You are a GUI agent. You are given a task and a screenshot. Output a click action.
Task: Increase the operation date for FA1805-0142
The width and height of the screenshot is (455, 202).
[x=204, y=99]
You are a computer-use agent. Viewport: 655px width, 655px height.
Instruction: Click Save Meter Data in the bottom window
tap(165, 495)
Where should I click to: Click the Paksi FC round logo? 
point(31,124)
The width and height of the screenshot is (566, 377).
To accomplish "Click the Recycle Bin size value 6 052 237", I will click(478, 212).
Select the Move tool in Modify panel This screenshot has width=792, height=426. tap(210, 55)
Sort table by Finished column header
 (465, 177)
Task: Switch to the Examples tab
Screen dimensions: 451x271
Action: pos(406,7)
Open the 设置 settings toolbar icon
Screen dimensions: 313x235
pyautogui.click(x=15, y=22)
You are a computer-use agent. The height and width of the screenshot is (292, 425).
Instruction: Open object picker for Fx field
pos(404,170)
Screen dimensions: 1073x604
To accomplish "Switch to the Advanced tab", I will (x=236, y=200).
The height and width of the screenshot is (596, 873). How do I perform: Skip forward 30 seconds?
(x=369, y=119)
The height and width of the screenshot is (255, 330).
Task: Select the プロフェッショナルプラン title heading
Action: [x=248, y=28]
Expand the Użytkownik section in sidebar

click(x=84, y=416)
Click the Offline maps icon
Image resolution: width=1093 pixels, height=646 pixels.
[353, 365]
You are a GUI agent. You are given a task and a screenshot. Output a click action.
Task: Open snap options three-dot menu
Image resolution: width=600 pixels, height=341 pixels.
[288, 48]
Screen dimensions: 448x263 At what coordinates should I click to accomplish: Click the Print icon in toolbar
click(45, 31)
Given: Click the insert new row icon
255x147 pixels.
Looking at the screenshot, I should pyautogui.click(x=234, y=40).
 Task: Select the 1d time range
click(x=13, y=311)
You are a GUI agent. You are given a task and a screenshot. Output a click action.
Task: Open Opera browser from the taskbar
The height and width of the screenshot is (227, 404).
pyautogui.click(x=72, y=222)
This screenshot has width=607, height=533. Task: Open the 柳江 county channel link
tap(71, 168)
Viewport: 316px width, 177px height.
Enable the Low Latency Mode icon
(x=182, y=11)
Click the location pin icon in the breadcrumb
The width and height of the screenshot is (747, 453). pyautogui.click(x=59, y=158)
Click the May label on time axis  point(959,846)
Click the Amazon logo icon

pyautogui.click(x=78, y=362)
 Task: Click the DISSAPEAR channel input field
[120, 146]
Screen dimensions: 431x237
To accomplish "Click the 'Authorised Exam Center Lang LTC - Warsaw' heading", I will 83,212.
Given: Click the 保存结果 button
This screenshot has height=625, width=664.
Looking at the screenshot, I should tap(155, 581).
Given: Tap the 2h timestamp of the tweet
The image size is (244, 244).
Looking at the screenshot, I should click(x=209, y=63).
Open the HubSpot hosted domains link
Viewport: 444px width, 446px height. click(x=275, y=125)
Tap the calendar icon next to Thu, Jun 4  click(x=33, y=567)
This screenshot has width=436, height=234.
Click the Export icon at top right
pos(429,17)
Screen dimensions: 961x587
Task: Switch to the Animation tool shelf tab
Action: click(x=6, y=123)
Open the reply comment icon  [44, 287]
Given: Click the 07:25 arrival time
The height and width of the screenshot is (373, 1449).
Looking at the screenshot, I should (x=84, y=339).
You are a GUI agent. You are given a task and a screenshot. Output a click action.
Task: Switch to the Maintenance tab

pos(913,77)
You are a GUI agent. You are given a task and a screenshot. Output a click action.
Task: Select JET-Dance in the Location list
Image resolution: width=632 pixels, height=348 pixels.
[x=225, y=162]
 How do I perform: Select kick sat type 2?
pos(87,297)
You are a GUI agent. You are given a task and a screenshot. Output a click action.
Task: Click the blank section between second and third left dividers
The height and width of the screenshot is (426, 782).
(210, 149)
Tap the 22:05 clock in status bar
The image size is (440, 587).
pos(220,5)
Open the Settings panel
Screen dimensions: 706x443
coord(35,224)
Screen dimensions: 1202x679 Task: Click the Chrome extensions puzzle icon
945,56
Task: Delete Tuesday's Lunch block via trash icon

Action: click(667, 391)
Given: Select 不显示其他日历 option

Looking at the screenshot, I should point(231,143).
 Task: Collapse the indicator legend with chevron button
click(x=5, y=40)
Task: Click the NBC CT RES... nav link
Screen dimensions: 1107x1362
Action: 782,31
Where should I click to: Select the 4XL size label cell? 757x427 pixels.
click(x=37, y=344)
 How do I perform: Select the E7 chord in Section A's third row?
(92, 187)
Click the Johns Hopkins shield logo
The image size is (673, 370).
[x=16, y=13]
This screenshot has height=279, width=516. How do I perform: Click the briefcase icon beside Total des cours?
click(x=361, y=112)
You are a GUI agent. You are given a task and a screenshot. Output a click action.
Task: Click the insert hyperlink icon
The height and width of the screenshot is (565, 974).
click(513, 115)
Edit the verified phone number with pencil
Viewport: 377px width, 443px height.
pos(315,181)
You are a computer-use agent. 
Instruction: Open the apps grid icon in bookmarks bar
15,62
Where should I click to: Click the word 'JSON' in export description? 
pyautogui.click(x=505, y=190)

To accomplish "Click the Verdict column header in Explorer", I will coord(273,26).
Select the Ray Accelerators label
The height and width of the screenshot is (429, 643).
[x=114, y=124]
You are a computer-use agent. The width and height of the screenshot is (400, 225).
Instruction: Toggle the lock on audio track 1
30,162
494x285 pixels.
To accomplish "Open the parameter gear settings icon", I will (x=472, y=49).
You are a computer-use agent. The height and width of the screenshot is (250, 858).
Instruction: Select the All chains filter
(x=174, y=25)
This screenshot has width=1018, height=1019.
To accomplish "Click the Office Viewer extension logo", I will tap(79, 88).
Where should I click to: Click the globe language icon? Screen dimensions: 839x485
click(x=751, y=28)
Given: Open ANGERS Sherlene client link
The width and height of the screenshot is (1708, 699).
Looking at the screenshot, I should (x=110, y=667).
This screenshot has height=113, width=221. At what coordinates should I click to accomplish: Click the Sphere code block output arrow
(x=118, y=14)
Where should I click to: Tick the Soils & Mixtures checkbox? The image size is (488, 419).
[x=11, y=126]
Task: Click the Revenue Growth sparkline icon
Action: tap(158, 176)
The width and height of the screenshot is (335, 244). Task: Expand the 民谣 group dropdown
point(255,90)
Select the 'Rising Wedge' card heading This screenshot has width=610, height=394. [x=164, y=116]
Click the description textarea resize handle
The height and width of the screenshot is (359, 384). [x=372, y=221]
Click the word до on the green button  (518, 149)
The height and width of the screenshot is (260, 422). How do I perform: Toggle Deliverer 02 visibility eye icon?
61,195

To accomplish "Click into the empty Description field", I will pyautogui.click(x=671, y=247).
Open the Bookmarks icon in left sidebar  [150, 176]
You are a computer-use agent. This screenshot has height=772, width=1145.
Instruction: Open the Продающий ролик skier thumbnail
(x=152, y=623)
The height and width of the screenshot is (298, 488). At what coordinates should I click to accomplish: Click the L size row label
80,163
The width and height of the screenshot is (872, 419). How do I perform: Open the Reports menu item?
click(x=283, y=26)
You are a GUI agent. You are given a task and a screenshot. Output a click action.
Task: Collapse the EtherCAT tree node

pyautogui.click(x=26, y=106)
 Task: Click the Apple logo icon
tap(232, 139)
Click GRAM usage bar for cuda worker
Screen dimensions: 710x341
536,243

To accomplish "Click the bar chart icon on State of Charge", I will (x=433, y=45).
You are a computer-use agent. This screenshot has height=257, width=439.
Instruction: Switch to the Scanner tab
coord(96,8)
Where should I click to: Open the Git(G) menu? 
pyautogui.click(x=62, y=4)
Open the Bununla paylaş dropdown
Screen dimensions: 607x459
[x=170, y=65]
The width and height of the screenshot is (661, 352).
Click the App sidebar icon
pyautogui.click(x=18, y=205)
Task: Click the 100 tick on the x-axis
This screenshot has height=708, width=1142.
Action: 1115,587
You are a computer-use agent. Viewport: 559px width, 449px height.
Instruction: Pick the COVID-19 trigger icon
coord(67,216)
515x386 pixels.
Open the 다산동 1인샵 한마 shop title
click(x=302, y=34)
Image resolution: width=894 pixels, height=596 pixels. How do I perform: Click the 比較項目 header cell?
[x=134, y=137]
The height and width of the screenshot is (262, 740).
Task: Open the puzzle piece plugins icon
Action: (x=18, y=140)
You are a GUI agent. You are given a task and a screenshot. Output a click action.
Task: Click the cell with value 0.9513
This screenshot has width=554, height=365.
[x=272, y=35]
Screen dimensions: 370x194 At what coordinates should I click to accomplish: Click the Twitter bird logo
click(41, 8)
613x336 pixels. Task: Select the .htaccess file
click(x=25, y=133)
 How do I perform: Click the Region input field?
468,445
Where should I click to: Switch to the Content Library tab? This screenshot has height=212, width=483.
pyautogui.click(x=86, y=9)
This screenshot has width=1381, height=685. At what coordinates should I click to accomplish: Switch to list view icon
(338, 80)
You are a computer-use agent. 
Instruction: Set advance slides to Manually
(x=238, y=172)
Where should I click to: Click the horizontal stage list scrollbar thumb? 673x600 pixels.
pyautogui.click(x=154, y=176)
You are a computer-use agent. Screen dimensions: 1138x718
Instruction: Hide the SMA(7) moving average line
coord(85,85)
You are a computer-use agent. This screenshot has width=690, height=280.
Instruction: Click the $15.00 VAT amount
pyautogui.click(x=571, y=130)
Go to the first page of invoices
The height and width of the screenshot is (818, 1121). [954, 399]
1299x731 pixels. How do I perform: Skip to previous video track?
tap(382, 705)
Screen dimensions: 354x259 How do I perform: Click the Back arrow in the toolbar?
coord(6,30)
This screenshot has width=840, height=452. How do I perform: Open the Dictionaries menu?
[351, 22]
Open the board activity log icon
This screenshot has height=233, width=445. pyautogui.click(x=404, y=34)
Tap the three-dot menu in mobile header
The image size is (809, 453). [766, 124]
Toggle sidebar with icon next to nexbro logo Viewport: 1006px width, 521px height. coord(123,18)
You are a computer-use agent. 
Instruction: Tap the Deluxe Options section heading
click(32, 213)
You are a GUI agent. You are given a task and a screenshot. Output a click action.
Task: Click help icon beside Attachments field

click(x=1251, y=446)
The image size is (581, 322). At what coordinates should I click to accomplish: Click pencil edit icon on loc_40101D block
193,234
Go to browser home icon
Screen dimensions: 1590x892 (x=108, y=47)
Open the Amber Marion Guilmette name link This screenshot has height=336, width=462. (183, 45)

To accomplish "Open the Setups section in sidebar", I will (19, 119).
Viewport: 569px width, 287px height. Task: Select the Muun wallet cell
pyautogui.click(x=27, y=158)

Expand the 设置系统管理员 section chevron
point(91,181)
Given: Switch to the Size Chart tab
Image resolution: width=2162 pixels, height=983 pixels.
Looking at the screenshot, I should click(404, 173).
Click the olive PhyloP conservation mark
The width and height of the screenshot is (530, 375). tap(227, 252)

============

Task requirements:
All that is wanted is the stretch of lines above from the one containing "Task: Collapse the indicator" through the one containing "You are a computer-use agent. The width", duplicated exactly.

Written solution:
 Task: Collapse the indicator legend with chevron button
click(x=5, y=40)
Task: Click the NBC CT RES... nav link
Screen dimensions: 1107x1362
Action: 782,31
Where should I click to: Select the 4XL size label cell? 757x427 pixels.
click(x=37, y=344)
 How do I perform: Select the E7 chord in Section A's third row?
(92, 187)
Click the Johns Hopkins shield logo
The image size is (673, 370).
[x=16, y=13]
This screenshot has height=279, width=516. How do I perform: Click the briefcase icon beside Total des cours?
click(x=361, y=112)
You are a GUI agent. You are given a task and a screenshot. Output a click action.
Task: Click the insert hyperlink icon
The height and width of the screenshot is (565, 974).
click(513, 115)
Edit the verified phone number with pencil
Viewport: 377px width, 443px height.
pos(315,181)
You are a computer-use agent. 
Instruction: Open the apps grid icon in bookmarks bar
15,62
Where should I click to: Click the word 'JSON' in export description? 
pyautogui.click(x=505, y=190)

To accomplish "Click the Verdict column header in Explorer", I will coord(273,26).
Select the Ray Accelerators label
The height and width of the screenshot is (429, 643).
[x=114, y=124]
You are a computer-use agent. The width and height of the screenshot is (400, 225).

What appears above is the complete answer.